Floquet-Bloch waves in periodic chiral media

Abstract

The Floquet-Bloch waves in periodically inhomogeneous chiral media are considered. The wave vectors are assumed to be arbitrarily oriented with respect to the grating vector. We have formulated general equations of the dynamical diffraction by such a medium and have analyzed them in the two-wave approximation under different conditions. It is shown that the band structure of the eigenmode spectrum can be qualitatively modified under the effect of chirality. At a sufficiently large chiral admittance, the band gap that is forbidden for a given circularly polarized wave is split into two—central band gap and chiral satellite—which are separated by an interval of transparency.
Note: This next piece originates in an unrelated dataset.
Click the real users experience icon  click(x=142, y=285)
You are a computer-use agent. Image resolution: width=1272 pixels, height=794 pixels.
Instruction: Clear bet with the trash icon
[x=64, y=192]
The bandwidth of the satellite is strongly dependent on the propagation angle and approaches zero as the wave vectors tend to be collinear with the grating vector. A change from the conventional Bragg diffraction band structure to the complex-split one is through the range where points of J multiplicity and anomalous dispersion are characteristic of the spectrum. The boundary-value problem under diffraction by a periodic chiral layer is also analyzed. A unified expression for the reflection coefficient of the layer suitable over the entire region of the two-wave diffraction was obtained in the case of the complex-split spectrum. It is shown that the presence of satellites in the spectrum results in the appearance of additional reflection band gaps spaced both above and below in frequency relative to the central band gap. Unlike the latter, the side band gaps each are opaque for a given circularly polarized component of an incident field whereas the oppositely polarized component passes through the layer without Bragg reflection.